Damn the Generation X'ers and those who taught us we could change the world with an undergrad degree and a noble career choice. Maybe you can leave your footprint on this earth in small, meaningful ways, but who's to say you're warranted to get paid for it?

I had my professional portrait taken today because I thought it was the right thing to do for my "career." I have never felt so vain in my life. Although the sun shined like Spring, the wind bit like late Fall making my smiles look forced and painful. The camera man's hand shook with shiver and his gracious assistant held the second flash high in the air, shot after shot with obvious discomfort. My leopard print stilettos that I thought gave me my 'signature look' sunk into the juicy earth and never even made into the photo frame. And with each snapshot I became more agonizingly aware of how pretentious I must've looked to observers. It wasn't long after I cut my little photo shoot short. I blamed it on the cold and invited them in for tea.

Some days you feel like you're a good headshot and a few clever words away from a dream. Other days, you just feel like everyone else trying to scrap a living in this world. No more or no less special.

Evidence of Spring

You know spring has arrived when people wake up from their winter hibernation and start jogging, biking, walking and just generally getting outside and physically moving their body. This is especially true for Canadians who endure a good solid six months of legit-ly frigid temperatures.

They'll look for any excuse to be in the sunshine and prematurely wear shorts and tank tops. They'll have a drink on the patio or front porch at night and shiver all the way through it. But hey, it's not below zero, so time to crack one open and celebrate that fresh revelation.

It's especially to funny to watch those who have never greeted the mailman before and yet practically run out to the sidewalk to say "hi," and you guessed it-talk about the weather.

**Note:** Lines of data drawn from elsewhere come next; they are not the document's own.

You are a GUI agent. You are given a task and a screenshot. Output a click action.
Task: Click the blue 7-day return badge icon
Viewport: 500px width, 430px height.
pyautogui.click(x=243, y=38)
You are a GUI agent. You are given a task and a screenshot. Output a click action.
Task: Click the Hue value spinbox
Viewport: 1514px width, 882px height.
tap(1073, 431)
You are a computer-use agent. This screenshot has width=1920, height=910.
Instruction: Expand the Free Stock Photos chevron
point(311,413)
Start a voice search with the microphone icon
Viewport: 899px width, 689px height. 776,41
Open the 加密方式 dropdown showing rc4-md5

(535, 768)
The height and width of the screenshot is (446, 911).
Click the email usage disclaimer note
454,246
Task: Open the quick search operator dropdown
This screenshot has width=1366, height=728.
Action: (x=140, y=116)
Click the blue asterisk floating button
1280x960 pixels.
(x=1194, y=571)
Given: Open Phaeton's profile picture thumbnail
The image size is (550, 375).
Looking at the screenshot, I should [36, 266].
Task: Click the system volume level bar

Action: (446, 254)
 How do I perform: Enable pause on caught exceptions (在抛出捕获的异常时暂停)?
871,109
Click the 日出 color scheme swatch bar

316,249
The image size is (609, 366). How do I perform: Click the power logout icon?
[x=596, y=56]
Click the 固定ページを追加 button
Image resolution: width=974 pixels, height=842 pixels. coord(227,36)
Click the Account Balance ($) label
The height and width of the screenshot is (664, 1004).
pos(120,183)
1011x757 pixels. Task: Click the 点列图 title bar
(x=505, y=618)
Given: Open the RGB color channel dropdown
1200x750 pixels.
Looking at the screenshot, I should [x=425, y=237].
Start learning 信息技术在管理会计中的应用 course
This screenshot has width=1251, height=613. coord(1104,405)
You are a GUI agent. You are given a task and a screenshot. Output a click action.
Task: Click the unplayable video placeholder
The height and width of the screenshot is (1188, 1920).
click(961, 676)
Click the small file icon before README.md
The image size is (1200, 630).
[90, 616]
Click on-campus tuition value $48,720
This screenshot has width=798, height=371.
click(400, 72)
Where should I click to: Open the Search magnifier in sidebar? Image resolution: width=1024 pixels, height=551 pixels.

The neighbour kids start playing outside again. Playing and cackling and squealing until it's dark and mom starts calling them home. I know this because they.are.all.in.my.lawn. And so are their worn out, left-out-in-the-backyard-all-winter, chewed up toys.

Birds start chirping and chatting up a storm. It's glorious!

Birds start chirping and poo-ing up a storm. Just inches from my new Mac and my new hair-do. Less glorious.


(Note the round splash of evidence of Spring next to my keyboard)

Despite the close calls with nature and the run-ins with sometimes obnoxious small humans, I'm embracing this new season and all of the possibilities it seems to be affording...

Viva la Italy

This blog and its author will be taking a journey to this place below in June. The summer writing workshop,
Italy, in Other Words, is hosting it and I have a feeling I won't return unchanged.

Because we didn't hit the jackpot, I have to look at this trip as an investment for future Writer Rikki. I want to be an improved woman of letters and more found woman in general when I touch back on Canadian soil. If you can't find inspiration in a place like this, then you must be dead on the inside. Either that or you got less into your writing and more into the bottom of an Italian bottle of wine upon your stay.


Happy Lent!




What a wonderfully clever and irreverent way to ask ourselves why we do the nominally religious things we do. I wasn't raised in a traditional, mainline church and was never asked to give anything up for a season for a greater spiritual purpose. I was just asked to follow Jesus and I think I thought that would be enough.

I'm learning now there is beauty in symbolism and tradition if not followed blindly or ritualized emptily. Perhaps it helps to fill in the gaps where as humans we misstep in following in the dusty sandals of One so great. I'm on a slow journey to figure out if diving into Institution-induced customs is for me.

These cards are less to make fun of those of you who choose to worship in your own personal way during this Lent season, and more to challenge myself to really think before I say goodbye to primetime television, Reese's Puffs cereal, or something else completely life altering like that.